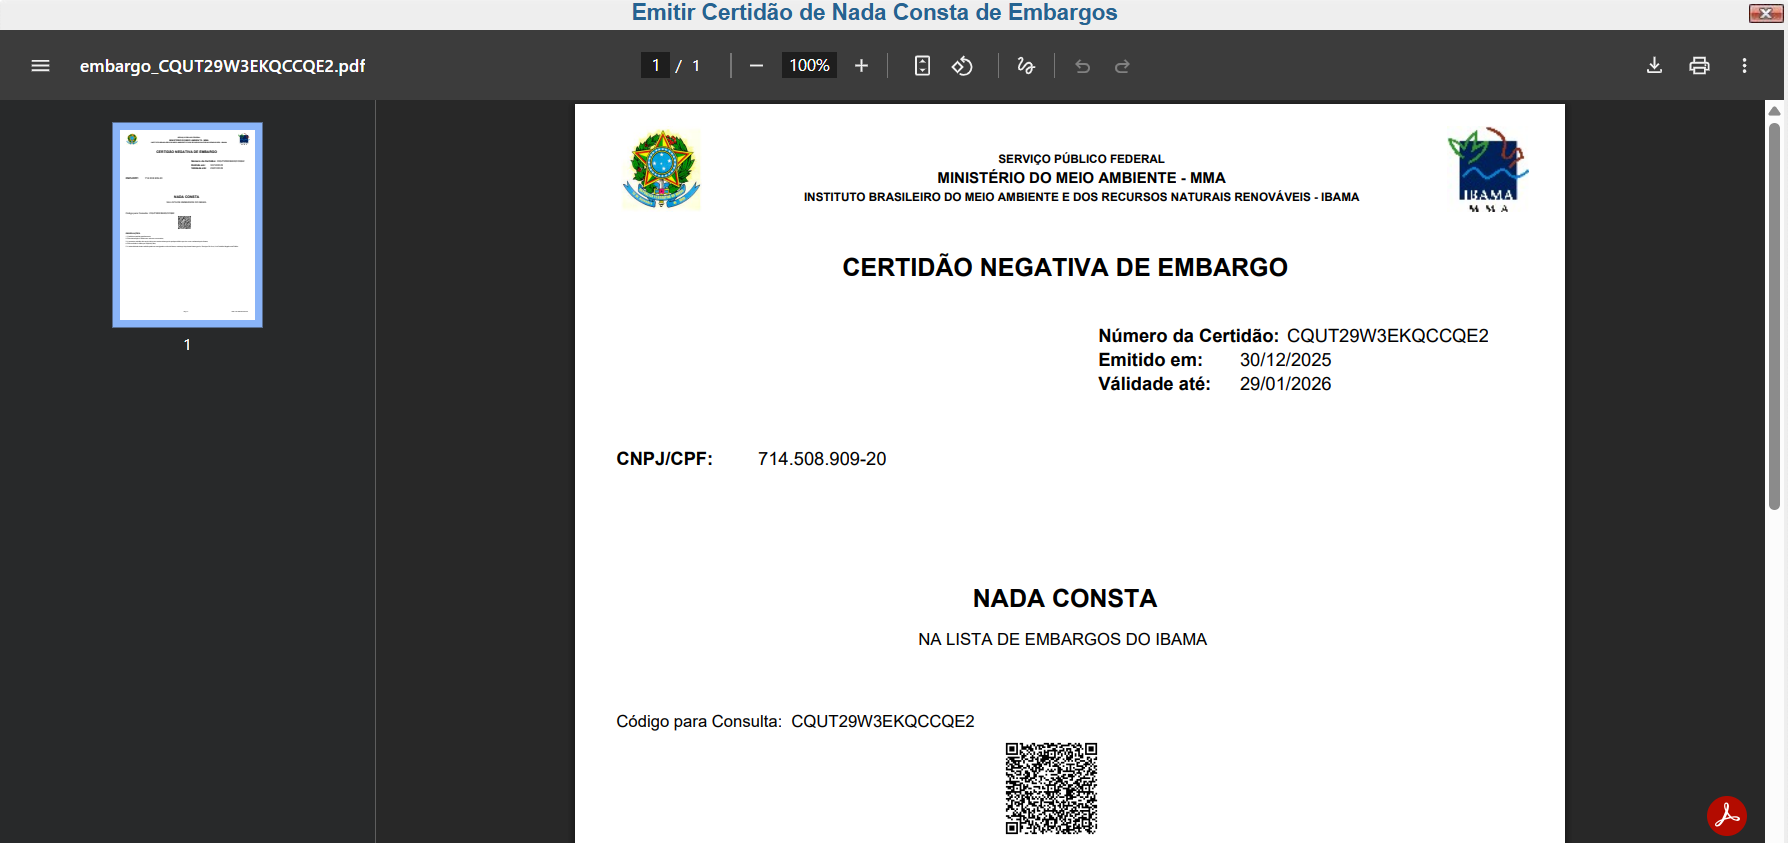This screenshot has height=843, width=1788.
Task: Rotate the document counterclockwise
Action: pos(962,66)
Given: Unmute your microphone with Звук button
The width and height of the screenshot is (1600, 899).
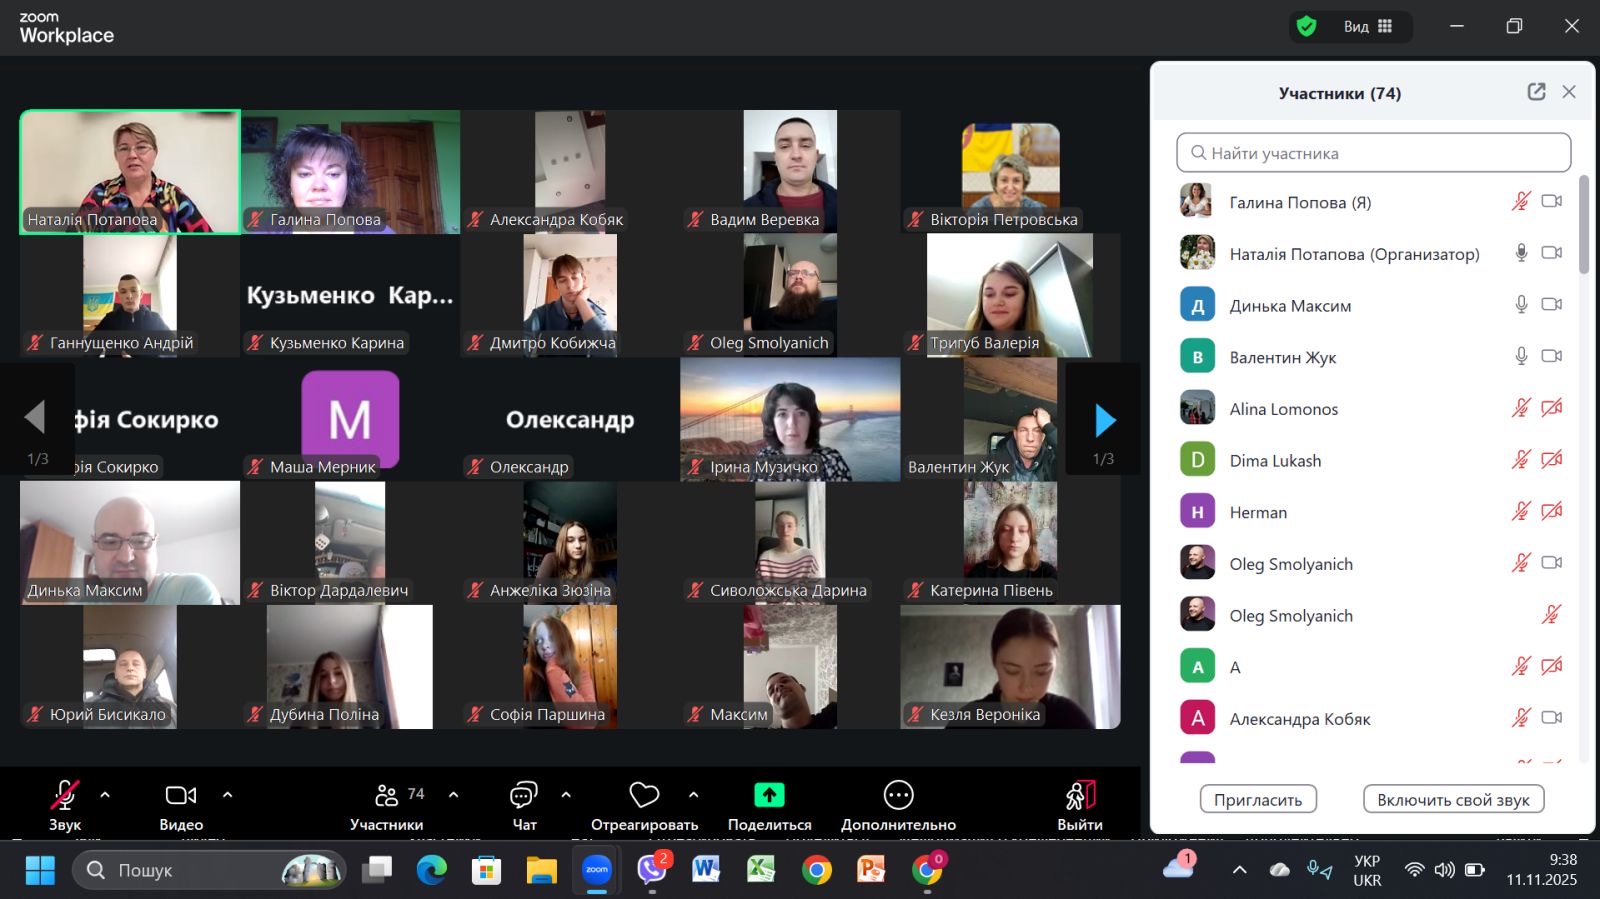Looking at the screenshot, I should (x=65, y=796).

....

§ REQUEST
Reproduce every line of the entries above word for word, but leave out the pictures.

§ TASK OUTPUT
This screenshot has height=843, width=1788.
Task: Rotate the document counterclockwise
Action: pos(962,66)
Given: Unmute your microphone with Звук button
The width and height of the screenshot is (1600, 899).
Looking at the screenshot, I should (x=65, y=796).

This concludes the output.